I listened to these LPs over and over when I was a kid, especially the Vincent Price one.

And my parents wonder why I love Halloween so much.



Source.








The Next in Line


Source.

"Promise me," she said, and stopped.
"Promise you what?" he asked, after a long pause.
"Promise me," she said, and couldn't go on. She lay there. He said nothing. She heard the watch and her heart pounding together. A lantern creaked on the hotel exterior. "Promise me if anything-happens," she heard herself say, muffled and paralyzed, as if she were on one of the surrounding hills talking at him from the distance, "-if anything happens to me, you won't let me be buried here in the graveyard over those terrible catacombs!"
- Ray Bradbury, from The Next in Line.

Monday, January 11, 2010

Sleep Talkin' Man

I got an e-mail from a friend this morning about this blog: Sleep Talkin' Man. Apparently this guy, polite by day, is a trash-talking comedian in his sleep. I couldn't stop laughing at his comments, and admiring his wife for being industrious enough to type them out, rather than punching him in the arm and telling him to shut the hell up so she could get some sleep!

Be warned: While hilarious, this blog uses f-bombs, so don't read this at work.

I feel so cheated.
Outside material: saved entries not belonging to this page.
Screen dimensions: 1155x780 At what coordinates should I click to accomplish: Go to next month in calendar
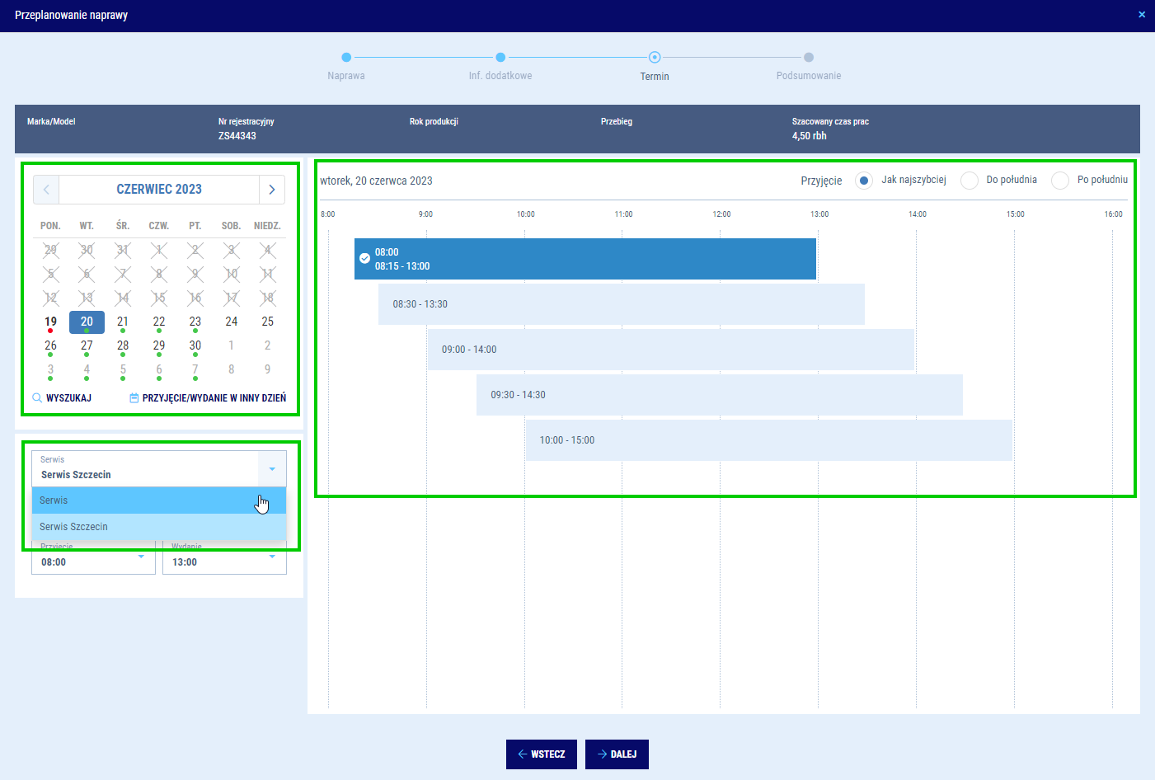272,190
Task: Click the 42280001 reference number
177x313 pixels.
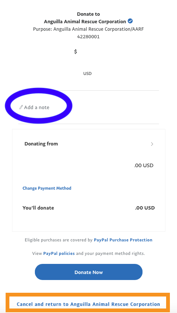Action: (88, 37)
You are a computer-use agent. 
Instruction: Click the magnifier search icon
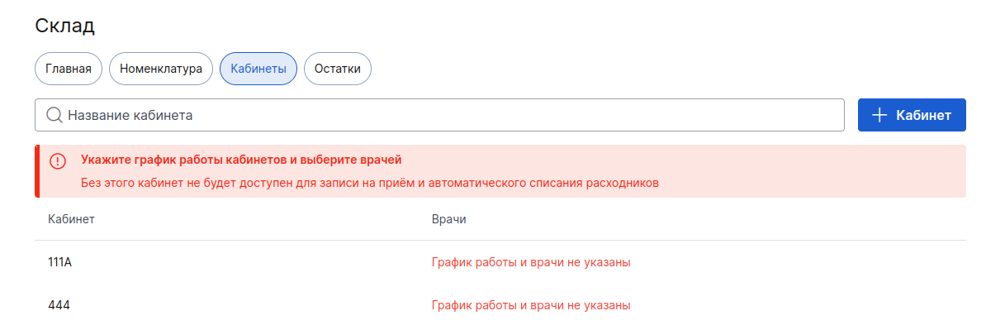55,115
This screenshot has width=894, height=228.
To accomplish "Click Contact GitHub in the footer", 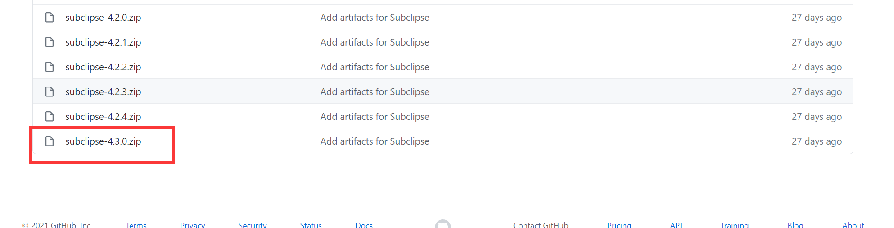I will point(540,225).
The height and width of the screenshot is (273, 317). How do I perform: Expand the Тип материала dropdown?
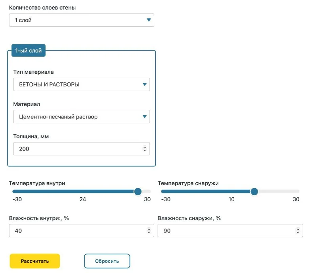[x=81, y=84]
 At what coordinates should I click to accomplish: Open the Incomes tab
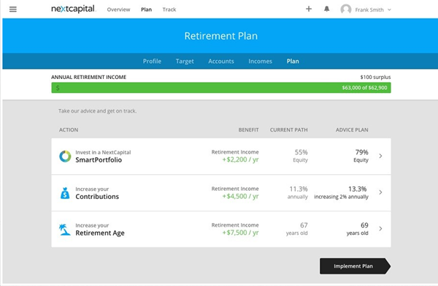(260, 61)
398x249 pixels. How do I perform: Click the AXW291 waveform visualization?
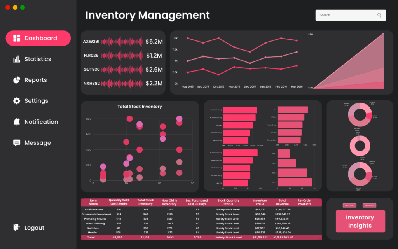(123, 41)
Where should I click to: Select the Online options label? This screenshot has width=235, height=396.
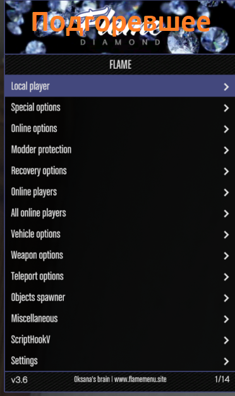34,129
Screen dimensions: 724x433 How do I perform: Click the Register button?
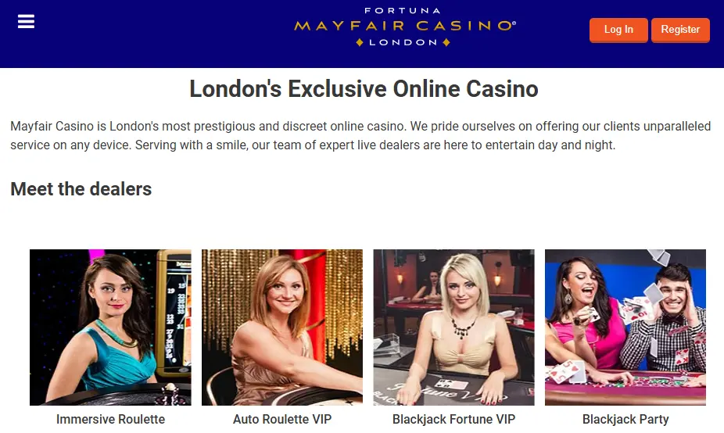(680, 30)
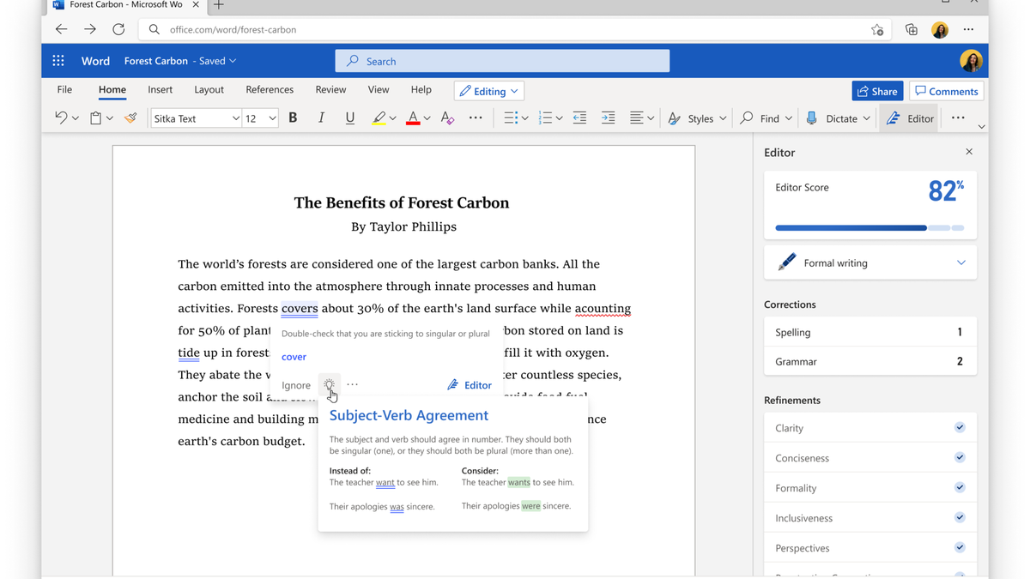The width and height of the screenshot is (1030, 579).
Task: Toggle the Clarity refinement check
Action: coord(960,427)
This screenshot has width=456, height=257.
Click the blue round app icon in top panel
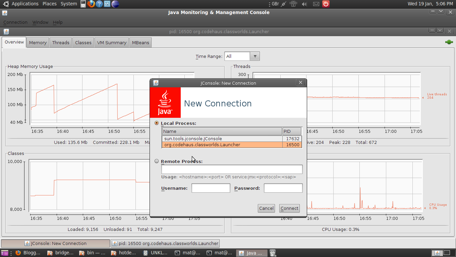pyautogui.click(x=115, y=4)
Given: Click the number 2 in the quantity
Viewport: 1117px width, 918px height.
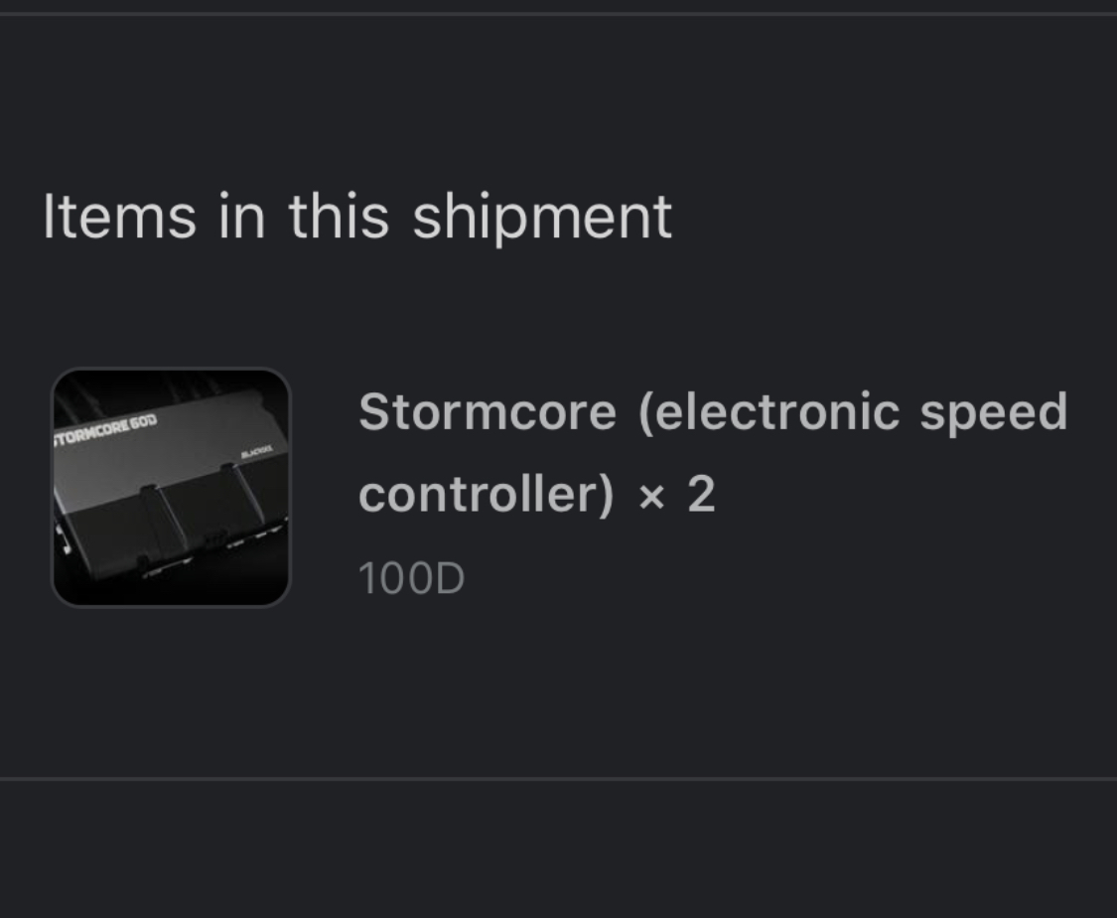Looking at the screenshot, I should pos(701,494).
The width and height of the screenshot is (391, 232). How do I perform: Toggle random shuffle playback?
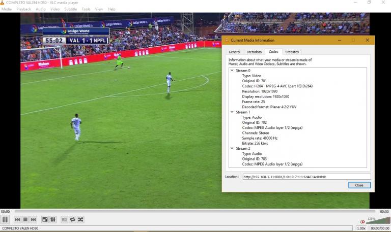click(x=80, y=219)
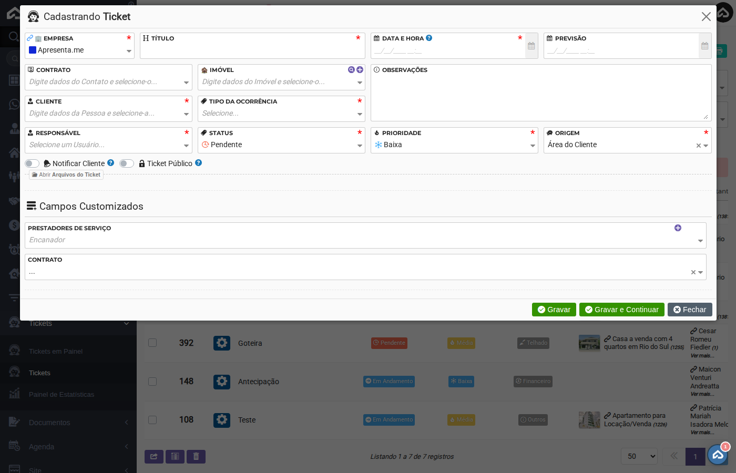Add a Prestadores de Serviço entry
Viewport: 736px width, 473px height.
(678, 228)
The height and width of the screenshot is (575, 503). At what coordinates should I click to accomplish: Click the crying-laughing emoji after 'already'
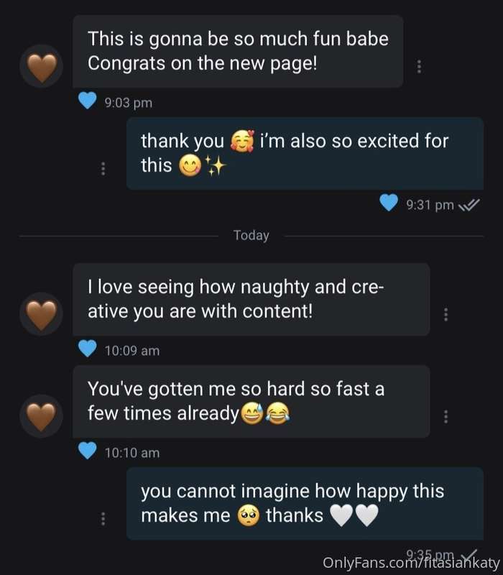coord(278,414)
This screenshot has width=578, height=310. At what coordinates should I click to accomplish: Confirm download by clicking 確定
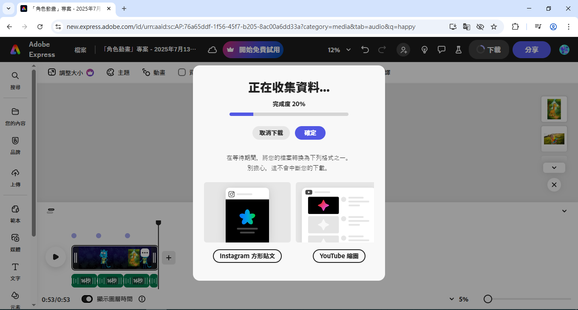310,133
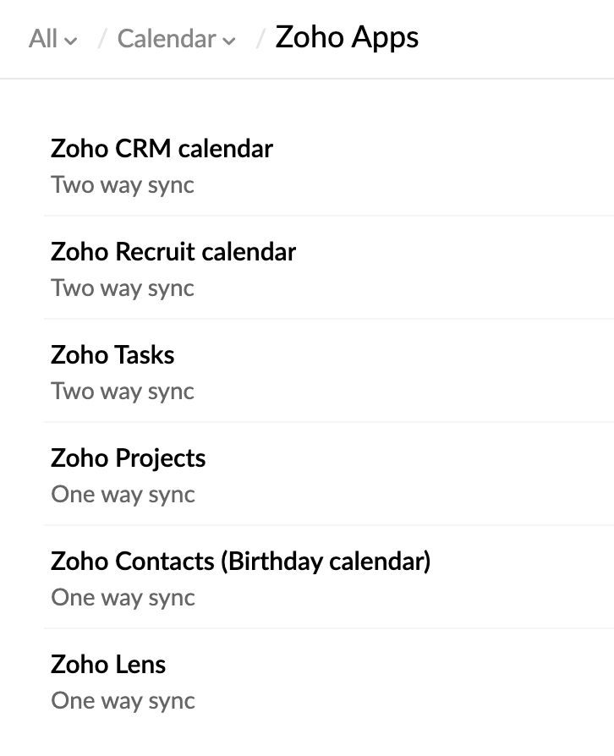Select Calendar in the breadcrumb trail
Image resolution: width=614 pixels, height=756 pixels.
166,39

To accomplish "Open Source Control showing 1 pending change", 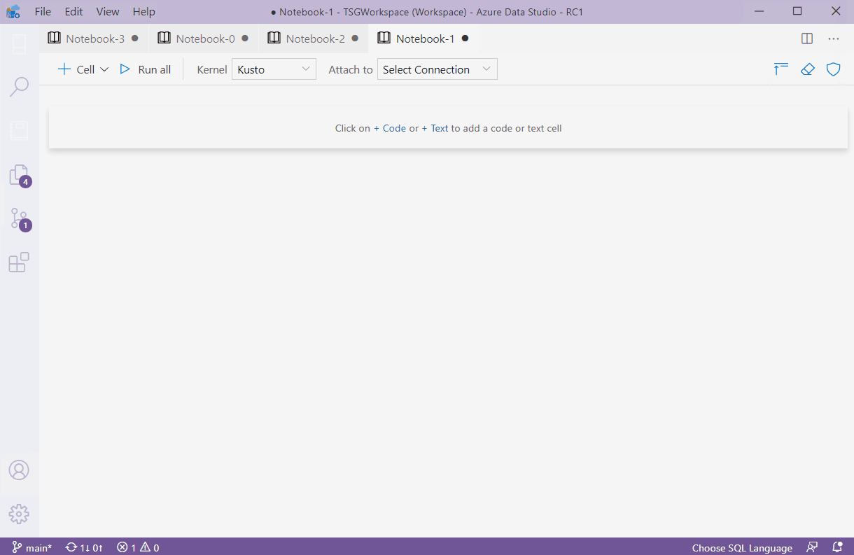I will (19, 219).
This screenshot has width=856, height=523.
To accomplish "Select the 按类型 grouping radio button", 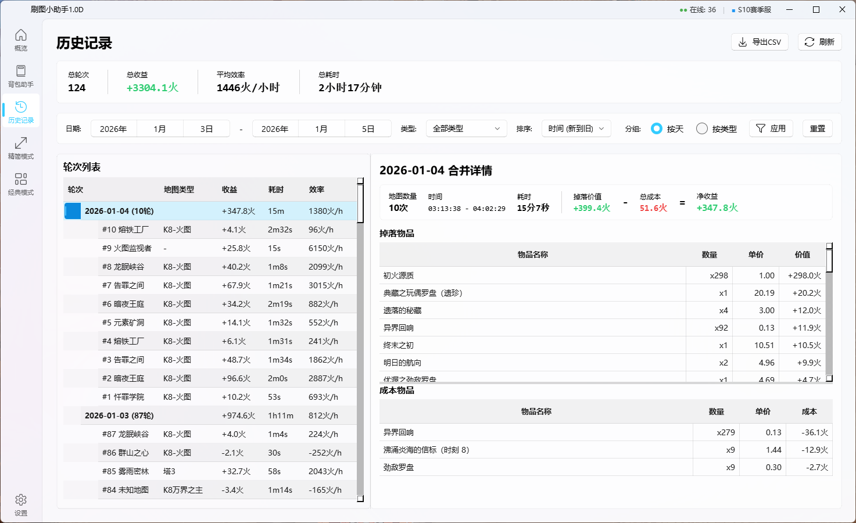I will coord(702,128).
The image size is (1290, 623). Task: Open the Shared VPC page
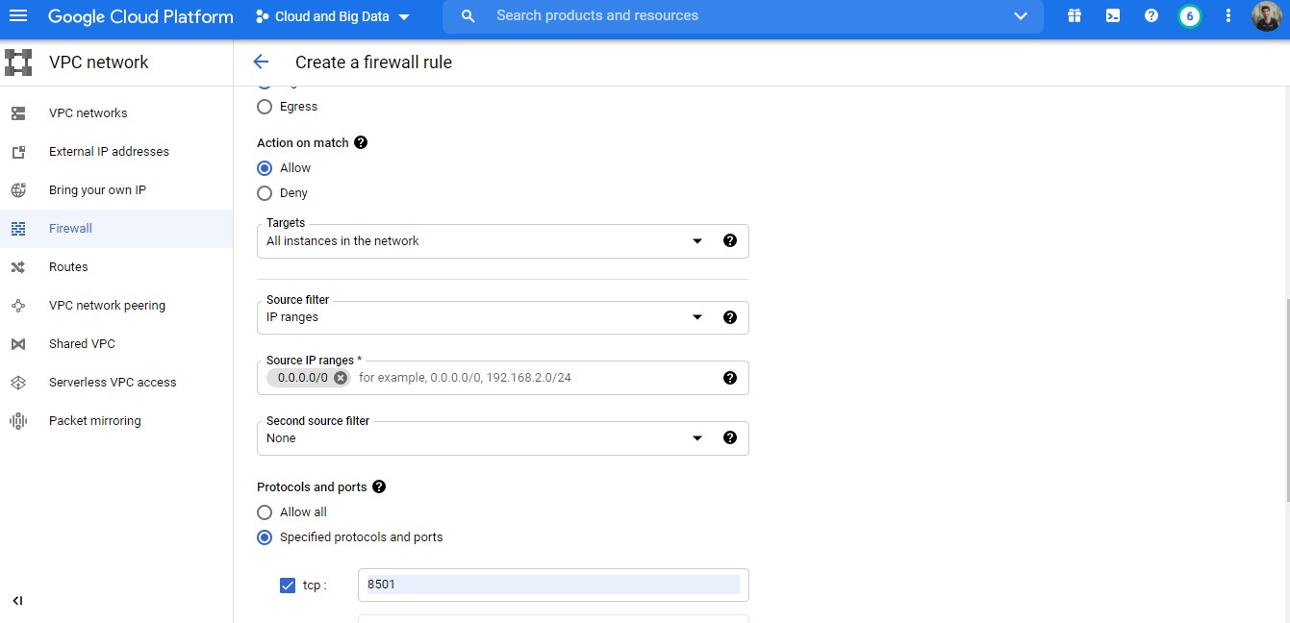tap(82, 343)
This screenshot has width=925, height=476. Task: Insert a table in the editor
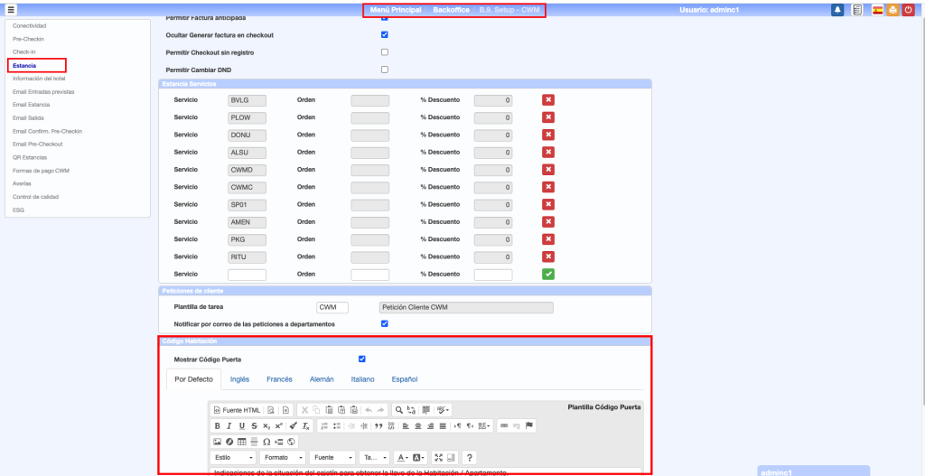tap(242, 442)
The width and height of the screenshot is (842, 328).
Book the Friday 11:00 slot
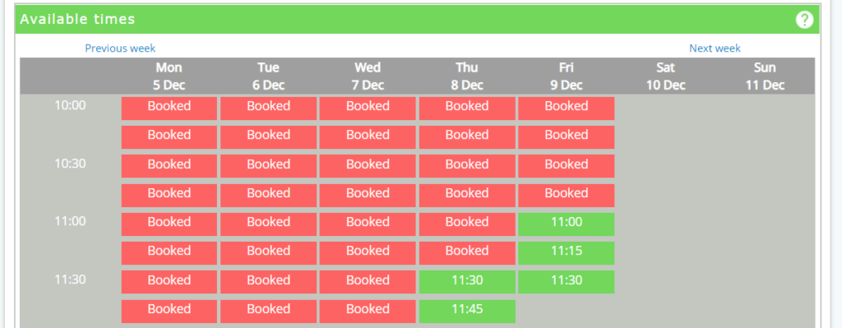click(x=566, y=224)
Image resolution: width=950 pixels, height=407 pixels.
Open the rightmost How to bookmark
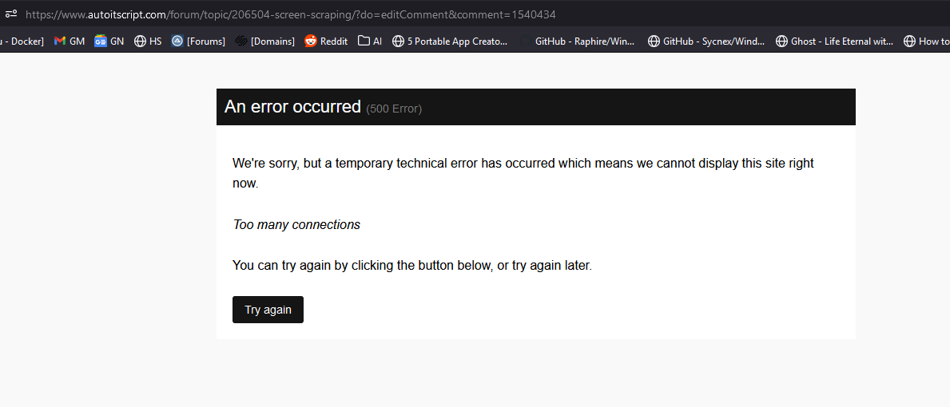[926, 41]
My husband only snores.

Saturday, January 9, 2010

An Artist's Christmas Party

During my Holiday sweep of Los Angeles, some dear friends invited me up to their place for dinner and to do some catching up. Since they're neighbors of Mike Vosburg (of Tales from the Crypt fame), who is also a friend, I asked if they would mind having him and his wife by, too. When I arrived, the guys told me what had started as just the five of us had evolved into an artist's dinner party.

The artists of the group were all asked to bring some examples of their work. Portfolios, small sculpture, poetry, whatever. What an amazing treasure trove of creativity. I was so glad to be part of it!




I even managed to get some video on my digital camera of Mike talking about his work. I hope you enjoy it!

Tucker and Dale vs. Evil

Via Weirdo Wearing a Mask.

Looks effing hilarious, and I'll watch anything Alan Tudyk is in!

Friday, January 8, 2010

Thursday Night Cocktails

Thursday nights are usually cocktail nights at the Nest. Sometimes it's at the Nest, sometimes it's across the street or up the block a couple of houses away. Sometimes, there are happy hour appetizers, sometimes not. It is always fun, regardless of who shows up.

Last night was no exception. Cocktails started around 4:30. Folks had intended to split around 6:00, but two more showed up at the door, and the extra company proved to be the key to overwhelming any desire to leave.

We were laughing and taking pictures of Christmas Ape (below) tying one on with the rest of us (he is such the party animal), when suddenly, the lights went out.


Since the fireplace was working on turning our old redwood tree to ash, and I had a bunch of candles lit already, everyone just laughed it off and kept talking. My husband commented that the kids would be over from across the street any second, and almost before the words were out of his mouth, the kids came in the front door with their dog, and chaos ensued. My shepherd loves to chase their mini-daschund, so now she had something to do, and my other dog stood in the middle of the living room and barked at them. I started to pull out a few more candles and get them lit and set by the front door and around the house so people wouldn't kill themselves.

The front door opened again. It was the other kids from up the street, knowing that I would have candles lit and ready to go. I think one of them borrowed a flashlight, too. I think it's funny that they just knew the Halloween Lady would have plenty of candles.

All in all, we killed half a bottle of vodka and four bottles of wine. Cocktail hour ended around 10:00 or 10:30. I slept in this morning, and can't believe I committed to going to the gym today. What was I thinking?

And the power outage? Caused by a stupid turkey!